Aguiar Professional Training (APT) was founded in 2011 with a simple, yet powerful mission: To help individuals realize a happier, more productive, and more fulfilled life experience — in the workplace as well as in their personal lives. A simple statement, yet broad in scope.
The successful company focuses just as intently on culture as it does on skills, meaning that employees all share the same positive, self-starting, and supportive attitude. By ensuring that each employee is not just talented, but a team player, companies are better able to maintain a cooperative and amenable work environment that translates into a better personal life, and a better customer service experience for clients.
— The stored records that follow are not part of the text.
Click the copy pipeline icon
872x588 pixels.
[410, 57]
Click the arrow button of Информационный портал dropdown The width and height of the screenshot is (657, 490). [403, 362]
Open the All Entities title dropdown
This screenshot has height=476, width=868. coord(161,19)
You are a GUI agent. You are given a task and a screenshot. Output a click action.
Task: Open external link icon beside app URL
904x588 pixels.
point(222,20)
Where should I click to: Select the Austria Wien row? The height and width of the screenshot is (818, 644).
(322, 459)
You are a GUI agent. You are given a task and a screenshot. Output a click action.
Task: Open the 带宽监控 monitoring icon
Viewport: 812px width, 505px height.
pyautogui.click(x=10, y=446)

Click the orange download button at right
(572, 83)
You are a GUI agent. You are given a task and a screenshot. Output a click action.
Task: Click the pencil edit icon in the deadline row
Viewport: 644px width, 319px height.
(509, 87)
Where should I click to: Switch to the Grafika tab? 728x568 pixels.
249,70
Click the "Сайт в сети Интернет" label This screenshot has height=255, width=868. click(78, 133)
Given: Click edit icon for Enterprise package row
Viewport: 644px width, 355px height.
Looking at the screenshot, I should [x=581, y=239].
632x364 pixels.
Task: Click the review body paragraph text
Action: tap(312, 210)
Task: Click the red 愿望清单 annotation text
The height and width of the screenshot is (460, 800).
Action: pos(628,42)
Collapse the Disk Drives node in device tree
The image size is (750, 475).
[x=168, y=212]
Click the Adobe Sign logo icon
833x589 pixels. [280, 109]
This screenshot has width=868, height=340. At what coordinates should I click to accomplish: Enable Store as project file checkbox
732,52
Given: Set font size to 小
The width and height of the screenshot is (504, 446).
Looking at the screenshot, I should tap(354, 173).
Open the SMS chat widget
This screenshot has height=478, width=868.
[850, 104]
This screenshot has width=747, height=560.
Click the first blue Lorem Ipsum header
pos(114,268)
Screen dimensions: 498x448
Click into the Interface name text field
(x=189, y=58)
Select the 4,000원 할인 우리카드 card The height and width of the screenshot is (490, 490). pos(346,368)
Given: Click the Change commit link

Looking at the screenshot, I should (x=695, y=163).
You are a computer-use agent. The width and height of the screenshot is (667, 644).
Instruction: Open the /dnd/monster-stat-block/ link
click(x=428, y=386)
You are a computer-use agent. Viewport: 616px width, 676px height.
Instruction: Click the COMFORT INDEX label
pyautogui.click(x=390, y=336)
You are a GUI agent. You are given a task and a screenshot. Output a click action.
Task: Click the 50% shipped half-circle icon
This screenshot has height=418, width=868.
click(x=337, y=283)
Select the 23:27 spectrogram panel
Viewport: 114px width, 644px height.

This is the mission of APT. Using research-based methods with a track record of success, APT is committed to staying on the front lines of innovation, helping companies to accomplish more with the resources they already have in place.
Consider this: What skills are needed by managers to create a culture that emphasizes relationships and builds trust among employees? How can organizations maintain an atmosphere that energizes their employees, and motivates them to work cooperatively and perform quality work without hesitating to step up for tasks that they believe they can perform? How do individuals learn what behaviors energize them, and which are drainers, so that they can use this North Star compass to point them in the right direction when making career and life choices, and to maximize the time spent in the areas where they will automatically do their best work?
Conflicts of Interest — Why you need to consider outsourcing
Based on our experience, there can often be significant problems in the organizational structure of any given company that are the result of poor management skills (especially soft skills) attributed to middle or upper-level management. Can a direct employee realistically deal with those types of issues, knowing that his or her job may be at stake? We’ve all heard the phrase “kill the messenger.” Although you want to make a serious attempt to deal with those kinds of problems (for example, a toxic work environment that has been created by a certain manager), you may not be able to penetrate the veil and discover what needs to be done to correct the situation unless you have an independent, or neutral, outside analyst who can: identify the problem, document it without fear of retribution, then implement the solution, perhaps by mentoring or coaching that manager in developing better soft skills. The direct employee is always going to have a conflict of interest, because he or she is going to be concerned about keeping a job, or dealing with internal relationships between managers, or having to risk future confrontations with that manager. Furthermore, involved employees, especially managers, may be reluctant to open up to another employee, for fear of retaliation, blackmail, confidentiality reasons, or simply because their statures are so radically different in the organization. There can be serious privacy issues present in some circumstances. The litigation exposure in some cases can be significant, especially if it can be shown that the company did not resolve the issue, for whatever reason, or used a “band-aid” approach, resulting in a formal complaint being made or litigation being pursued. To resolve these kinds of problems, you need to bring in a professional specialist.